- [ЗАДАНИЕ] Воспроизведите без изменений фрагмент материала, который открывается строкой, содержащей «749x560 pixels. How», и завершается строкой, содержащей «tap(436, 470)», включая обе эти строки.

- [ИСХОДНЫЕ ДАННЫЕ]

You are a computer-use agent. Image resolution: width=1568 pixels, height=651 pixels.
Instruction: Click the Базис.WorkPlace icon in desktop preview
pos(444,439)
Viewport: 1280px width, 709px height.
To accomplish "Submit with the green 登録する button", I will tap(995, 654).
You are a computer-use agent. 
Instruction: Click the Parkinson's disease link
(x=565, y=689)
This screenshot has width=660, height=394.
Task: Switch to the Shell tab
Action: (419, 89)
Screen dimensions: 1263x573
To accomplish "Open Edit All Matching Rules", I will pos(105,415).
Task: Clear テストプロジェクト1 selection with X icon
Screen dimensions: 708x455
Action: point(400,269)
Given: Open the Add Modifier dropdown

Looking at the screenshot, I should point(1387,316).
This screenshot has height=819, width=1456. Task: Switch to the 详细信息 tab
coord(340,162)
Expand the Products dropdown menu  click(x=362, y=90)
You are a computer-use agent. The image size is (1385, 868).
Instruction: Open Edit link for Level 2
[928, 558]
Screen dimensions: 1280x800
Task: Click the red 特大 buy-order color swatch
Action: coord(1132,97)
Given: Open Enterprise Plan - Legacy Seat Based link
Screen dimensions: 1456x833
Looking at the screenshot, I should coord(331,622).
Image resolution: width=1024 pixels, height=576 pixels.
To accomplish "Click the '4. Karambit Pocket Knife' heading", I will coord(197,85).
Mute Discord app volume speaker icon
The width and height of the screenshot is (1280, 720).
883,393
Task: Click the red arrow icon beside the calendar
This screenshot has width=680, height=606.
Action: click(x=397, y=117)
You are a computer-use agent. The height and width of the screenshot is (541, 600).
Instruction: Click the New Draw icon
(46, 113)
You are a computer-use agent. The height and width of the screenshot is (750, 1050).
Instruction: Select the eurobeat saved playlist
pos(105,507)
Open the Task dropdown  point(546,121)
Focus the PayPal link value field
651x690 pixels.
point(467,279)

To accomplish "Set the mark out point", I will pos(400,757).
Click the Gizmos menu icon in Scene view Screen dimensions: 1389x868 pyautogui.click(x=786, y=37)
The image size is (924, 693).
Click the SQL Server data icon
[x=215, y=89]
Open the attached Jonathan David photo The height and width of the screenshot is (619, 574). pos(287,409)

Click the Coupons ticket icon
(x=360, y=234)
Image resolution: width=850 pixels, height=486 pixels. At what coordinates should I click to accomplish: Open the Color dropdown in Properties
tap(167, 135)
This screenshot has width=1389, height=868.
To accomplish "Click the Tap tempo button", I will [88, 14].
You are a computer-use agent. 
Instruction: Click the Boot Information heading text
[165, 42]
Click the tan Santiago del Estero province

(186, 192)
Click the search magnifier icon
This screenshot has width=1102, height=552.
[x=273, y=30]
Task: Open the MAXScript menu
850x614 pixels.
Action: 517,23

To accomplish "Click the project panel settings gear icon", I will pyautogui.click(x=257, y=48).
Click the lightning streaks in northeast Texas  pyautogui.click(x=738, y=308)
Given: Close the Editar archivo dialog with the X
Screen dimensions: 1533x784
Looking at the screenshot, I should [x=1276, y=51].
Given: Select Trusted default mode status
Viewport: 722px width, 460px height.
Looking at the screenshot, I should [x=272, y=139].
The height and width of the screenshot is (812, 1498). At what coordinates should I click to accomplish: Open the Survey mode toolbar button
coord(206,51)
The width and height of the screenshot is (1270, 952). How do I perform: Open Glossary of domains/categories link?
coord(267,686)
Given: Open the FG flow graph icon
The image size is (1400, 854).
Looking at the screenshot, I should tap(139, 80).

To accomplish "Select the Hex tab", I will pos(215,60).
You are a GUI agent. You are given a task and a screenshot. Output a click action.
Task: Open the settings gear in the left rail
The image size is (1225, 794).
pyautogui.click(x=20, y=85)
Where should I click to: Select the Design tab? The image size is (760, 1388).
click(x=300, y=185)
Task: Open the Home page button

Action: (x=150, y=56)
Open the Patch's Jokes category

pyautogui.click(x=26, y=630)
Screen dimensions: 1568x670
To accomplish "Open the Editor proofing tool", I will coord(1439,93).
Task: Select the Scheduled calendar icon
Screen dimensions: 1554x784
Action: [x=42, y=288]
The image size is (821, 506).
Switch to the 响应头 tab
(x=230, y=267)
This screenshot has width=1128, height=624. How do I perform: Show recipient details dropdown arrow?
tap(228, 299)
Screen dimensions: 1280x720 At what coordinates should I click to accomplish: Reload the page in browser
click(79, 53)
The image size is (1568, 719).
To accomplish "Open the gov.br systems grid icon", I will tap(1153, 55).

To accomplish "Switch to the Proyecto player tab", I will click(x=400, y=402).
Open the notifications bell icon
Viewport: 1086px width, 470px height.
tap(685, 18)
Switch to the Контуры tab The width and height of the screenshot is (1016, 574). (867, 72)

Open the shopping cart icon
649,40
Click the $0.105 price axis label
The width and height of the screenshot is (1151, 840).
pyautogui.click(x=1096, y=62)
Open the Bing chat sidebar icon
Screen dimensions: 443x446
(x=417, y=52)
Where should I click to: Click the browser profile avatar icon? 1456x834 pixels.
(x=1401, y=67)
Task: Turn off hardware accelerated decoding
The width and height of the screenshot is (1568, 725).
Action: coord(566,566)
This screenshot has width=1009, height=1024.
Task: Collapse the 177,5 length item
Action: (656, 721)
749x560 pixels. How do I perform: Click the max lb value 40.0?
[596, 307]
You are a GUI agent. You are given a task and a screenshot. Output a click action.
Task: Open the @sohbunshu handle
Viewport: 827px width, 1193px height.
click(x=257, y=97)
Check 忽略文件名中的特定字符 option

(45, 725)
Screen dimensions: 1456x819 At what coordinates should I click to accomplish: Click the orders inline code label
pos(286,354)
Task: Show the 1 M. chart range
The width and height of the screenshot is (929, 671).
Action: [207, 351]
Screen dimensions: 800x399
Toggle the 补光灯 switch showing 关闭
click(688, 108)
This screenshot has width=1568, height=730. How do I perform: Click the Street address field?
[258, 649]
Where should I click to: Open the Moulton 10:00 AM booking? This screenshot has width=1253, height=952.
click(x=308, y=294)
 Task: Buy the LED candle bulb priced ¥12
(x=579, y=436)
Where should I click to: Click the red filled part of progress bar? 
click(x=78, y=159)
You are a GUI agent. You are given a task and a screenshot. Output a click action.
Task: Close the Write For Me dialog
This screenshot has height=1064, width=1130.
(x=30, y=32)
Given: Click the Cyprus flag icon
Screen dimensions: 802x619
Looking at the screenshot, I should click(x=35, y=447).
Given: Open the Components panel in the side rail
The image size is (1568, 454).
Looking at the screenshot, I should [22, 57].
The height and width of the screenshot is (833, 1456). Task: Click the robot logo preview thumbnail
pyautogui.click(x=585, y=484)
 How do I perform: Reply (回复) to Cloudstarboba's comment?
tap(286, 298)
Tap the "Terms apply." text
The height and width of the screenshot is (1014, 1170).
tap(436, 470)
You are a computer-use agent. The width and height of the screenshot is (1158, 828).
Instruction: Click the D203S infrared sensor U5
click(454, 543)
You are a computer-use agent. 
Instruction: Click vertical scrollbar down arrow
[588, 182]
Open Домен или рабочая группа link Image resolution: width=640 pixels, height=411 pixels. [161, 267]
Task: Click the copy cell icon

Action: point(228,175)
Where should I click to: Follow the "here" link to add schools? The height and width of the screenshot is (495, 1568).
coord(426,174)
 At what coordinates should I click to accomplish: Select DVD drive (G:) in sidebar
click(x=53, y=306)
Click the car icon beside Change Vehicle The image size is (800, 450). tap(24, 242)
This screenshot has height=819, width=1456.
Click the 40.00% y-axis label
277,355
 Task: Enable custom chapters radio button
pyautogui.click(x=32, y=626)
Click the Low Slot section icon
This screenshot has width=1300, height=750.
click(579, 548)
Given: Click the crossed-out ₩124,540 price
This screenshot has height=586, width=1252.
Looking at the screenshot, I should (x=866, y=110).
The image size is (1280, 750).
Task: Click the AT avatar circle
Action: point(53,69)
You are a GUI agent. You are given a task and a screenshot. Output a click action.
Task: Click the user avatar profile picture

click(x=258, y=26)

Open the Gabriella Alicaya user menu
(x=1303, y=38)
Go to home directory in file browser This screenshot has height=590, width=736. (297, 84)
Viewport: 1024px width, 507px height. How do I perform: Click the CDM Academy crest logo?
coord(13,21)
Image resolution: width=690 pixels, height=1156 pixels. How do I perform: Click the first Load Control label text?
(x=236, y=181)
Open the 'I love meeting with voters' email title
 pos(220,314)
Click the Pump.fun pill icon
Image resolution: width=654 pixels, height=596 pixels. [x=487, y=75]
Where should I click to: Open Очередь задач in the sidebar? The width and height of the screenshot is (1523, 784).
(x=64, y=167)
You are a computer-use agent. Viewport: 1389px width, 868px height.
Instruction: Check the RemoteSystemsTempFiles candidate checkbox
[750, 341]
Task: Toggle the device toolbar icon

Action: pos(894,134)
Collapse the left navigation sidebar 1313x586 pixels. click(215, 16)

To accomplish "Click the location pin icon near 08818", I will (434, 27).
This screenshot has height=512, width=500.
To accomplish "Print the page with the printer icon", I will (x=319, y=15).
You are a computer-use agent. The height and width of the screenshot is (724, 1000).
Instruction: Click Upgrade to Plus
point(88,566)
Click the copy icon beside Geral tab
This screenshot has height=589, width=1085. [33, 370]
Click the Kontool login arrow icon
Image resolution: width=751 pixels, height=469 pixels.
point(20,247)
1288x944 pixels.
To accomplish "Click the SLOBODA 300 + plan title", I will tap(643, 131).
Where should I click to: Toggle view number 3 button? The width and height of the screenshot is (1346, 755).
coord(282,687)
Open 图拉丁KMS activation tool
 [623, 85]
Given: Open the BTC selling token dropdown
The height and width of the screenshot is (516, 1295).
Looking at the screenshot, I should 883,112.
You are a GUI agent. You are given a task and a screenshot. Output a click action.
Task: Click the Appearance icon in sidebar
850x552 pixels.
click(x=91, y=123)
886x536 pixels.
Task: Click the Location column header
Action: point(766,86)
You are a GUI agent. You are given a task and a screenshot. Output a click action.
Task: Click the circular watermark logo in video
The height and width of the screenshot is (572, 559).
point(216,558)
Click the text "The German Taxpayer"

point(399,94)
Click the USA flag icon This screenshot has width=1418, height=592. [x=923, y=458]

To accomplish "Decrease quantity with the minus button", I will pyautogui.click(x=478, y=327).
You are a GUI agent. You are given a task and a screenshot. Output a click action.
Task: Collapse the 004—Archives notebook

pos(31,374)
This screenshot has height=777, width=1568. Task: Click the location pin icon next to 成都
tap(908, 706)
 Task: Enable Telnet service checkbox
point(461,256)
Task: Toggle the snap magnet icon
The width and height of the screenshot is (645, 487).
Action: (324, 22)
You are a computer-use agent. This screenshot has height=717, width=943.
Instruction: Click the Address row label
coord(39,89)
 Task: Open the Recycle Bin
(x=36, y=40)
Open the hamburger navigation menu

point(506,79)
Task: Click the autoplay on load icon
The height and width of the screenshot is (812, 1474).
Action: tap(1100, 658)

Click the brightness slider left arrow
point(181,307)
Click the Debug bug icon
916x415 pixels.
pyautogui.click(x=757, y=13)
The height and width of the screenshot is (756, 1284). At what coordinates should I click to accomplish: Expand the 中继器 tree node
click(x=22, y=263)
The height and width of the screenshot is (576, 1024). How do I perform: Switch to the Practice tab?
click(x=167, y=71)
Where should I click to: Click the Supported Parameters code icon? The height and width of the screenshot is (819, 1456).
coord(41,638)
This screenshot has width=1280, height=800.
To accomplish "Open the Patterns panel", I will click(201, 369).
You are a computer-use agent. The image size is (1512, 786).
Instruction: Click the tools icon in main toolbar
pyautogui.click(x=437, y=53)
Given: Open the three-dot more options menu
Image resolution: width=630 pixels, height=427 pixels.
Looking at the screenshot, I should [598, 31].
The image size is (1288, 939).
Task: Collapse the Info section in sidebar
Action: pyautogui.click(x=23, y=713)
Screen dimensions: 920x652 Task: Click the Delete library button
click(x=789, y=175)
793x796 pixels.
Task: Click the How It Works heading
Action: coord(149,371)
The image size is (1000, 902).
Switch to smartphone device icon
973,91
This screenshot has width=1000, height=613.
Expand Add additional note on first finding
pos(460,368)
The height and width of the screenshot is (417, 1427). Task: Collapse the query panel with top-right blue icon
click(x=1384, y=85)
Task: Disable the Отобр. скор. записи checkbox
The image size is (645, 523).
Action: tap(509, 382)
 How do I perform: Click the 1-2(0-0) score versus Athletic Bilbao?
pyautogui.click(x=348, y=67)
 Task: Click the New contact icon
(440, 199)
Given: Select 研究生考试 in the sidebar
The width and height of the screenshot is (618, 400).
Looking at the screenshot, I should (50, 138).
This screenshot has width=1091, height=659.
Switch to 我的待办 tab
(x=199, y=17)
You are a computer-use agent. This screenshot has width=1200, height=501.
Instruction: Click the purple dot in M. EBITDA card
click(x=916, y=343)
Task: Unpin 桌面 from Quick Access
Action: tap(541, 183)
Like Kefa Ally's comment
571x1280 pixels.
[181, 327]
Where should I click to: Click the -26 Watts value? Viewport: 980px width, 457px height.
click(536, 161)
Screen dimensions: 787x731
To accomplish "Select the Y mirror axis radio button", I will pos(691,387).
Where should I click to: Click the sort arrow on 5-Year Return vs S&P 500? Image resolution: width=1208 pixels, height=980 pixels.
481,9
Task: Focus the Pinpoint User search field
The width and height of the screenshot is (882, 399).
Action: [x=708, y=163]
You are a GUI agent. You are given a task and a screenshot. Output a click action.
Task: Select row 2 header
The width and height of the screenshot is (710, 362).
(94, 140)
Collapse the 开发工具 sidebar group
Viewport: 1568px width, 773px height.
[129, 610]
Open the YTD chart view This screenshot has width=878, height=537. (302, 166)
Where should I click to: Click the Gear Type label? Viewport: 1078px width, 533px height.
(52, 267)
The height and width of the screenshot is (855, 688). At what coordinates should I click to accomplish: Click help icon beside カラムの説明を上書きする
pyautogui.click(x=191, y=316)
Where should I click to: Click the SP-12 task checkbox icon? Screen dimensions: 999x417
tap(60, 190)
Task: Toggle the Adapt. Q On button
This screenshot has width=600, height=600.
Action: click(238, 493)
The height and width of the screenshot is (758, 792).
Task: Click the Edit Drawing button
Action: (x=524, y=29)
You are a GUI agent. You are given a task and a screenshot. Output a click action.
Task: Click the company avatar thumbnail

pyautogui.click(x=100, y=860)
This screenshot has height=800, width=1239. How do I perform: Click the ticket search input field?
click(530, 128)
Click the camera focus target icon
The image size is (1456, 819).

- [ПИСЬМЕННЫЙ ОТВЕТ]
749x560 pixels. How do I perform: Click the max lb value 40.0?
[596, 307]
You are a GUI agent. You are given a task and a screenshot. Output a click action.
Task: Open the @sohbunshu handle
Viewport: 827px width, 1193px height.
click(x=257, y=97)
Check 忽略文件名中的特定字符 option

(45, 725)
Screen dimensions: 1456x819 At what coordinates should I click to accomplish: Click the orders inline code label
pos(286,354)
Task: Show the 1 M. chart range
The width and height of the screenshot is (929, 671).
Action: [207, 351]
Screen dimensions: 800x399
Toggle the 补光灯 switch showing 关闭
click(688, 108)
This screenshot has width=1568, height=730. How do I perform: Click the Street address field?
[258, 649]
Where should I click to: Open the Moulton 10:00 AM booking? This screenshot has width=1253, height=952.
click(x=308, y=294)
 Task: Buy the LED candle bulb priced ¥12
(x=579, y=436)
Where should I click to: Click the red filled part of progress bar? 
click(x=78, y=159)
You are a GUI agent. You are given a task and a screenshot. Output a click action.
Task: Close the Write For Me dialog
This screenshot has height=1064, width=1130.
(x=30, y=32)
Given: Click the Cyprus flag icon
Screen dimensions: 802x619
Looking at the screenshot, I should click(x=35, y=447).
Given: Open the Components panel in the side rail
The image size is (1568, 454).
Looking at the screenshot, I should [22, 57].
The height and width of the screenshot is (833, 1456). Task: Click the robot logo preview thumbnail
pyautogui.click(x=585, y=484)
 How do I perform: Reply (回复) to Cloudstarboba's comment?
tap(286, 298)
Tap the "Terms apply." text
The height and width of the screenshot is (1014, 1170).
tap(436, 470)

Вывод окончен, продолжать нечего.